▸ **MATERIAL SUPPLIED**:
+--

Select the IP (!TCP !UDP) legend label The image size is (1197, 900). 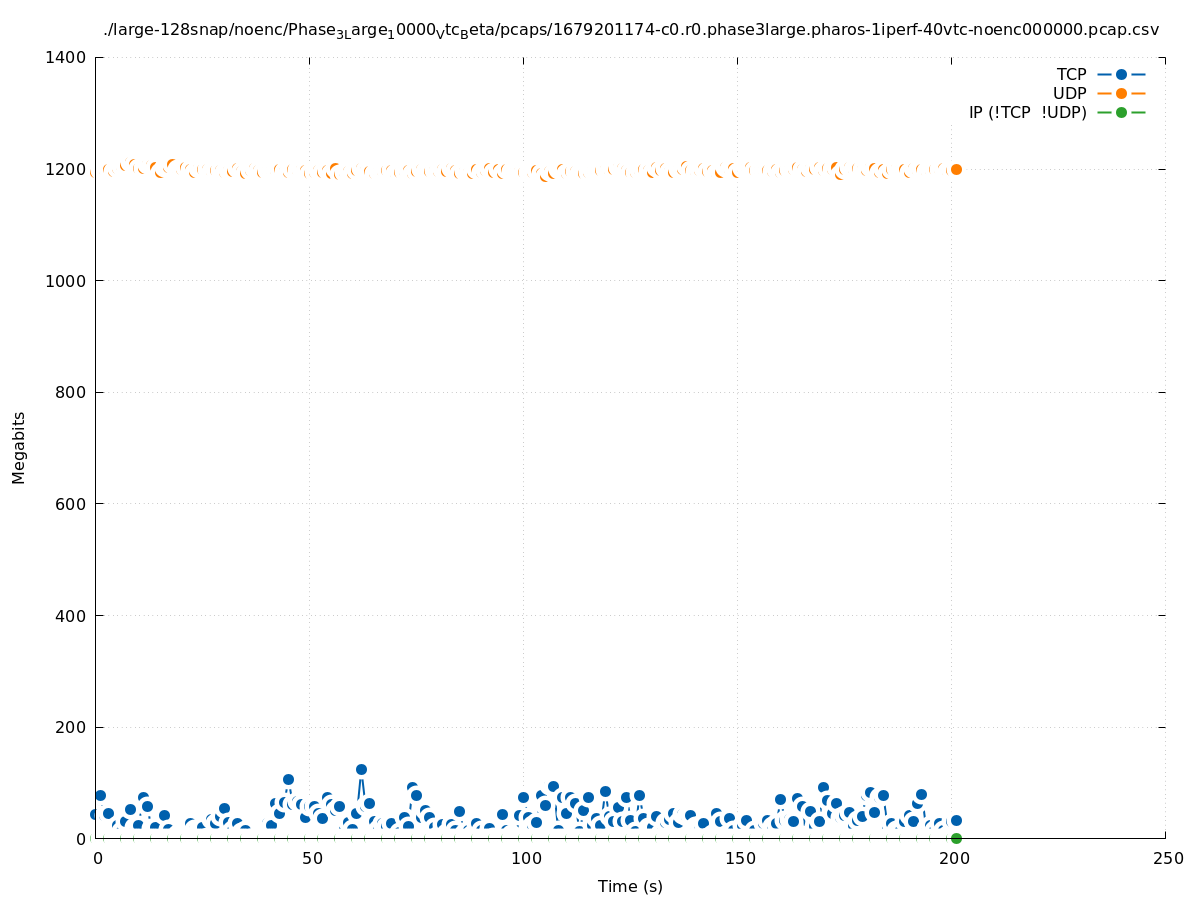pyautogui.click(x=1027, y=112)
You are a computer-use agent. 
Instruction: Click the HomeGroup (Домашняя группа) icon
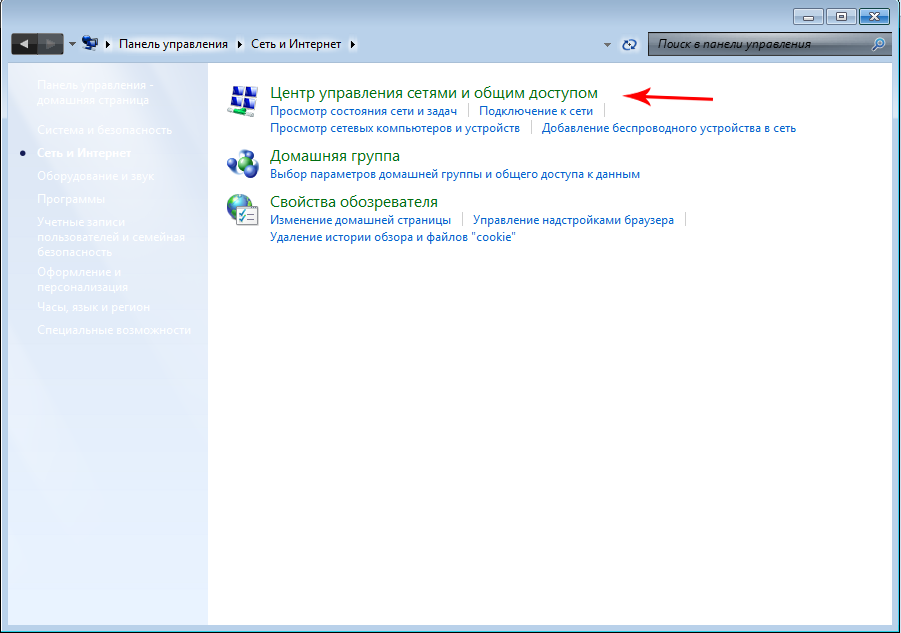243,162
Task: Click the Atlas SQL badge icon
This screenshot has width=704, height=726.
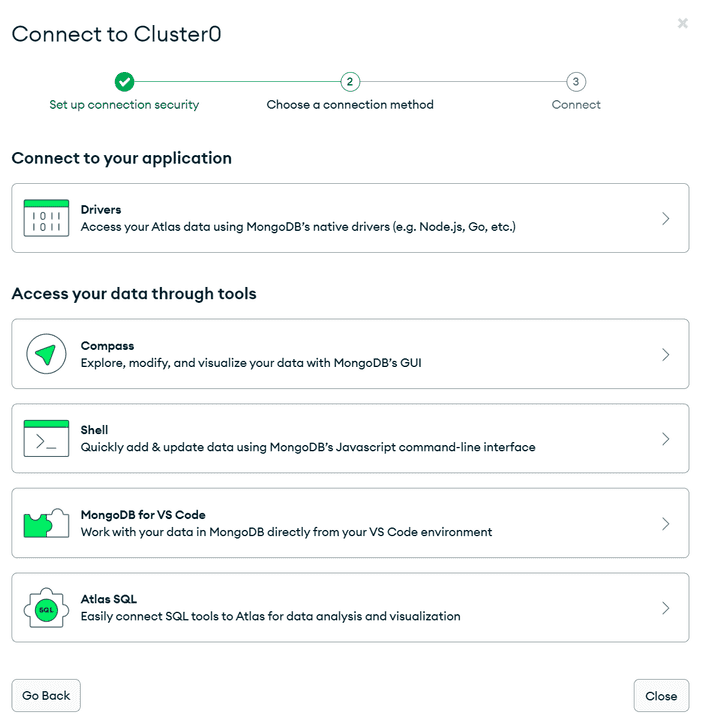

+--

▸ **WORK REQUEST**:
Go to the line that contains "Instruction: Click the" and copy it and every line after it through the end of the entries, exactly, without the pictures.

▸ **FINISHED EXERCISE**:
Instruction: Click the HomeGroup (Домашняя группа) icon
243,162
Task: Click the Atlas SQL badge icon
This screenshot has width=704, height=726.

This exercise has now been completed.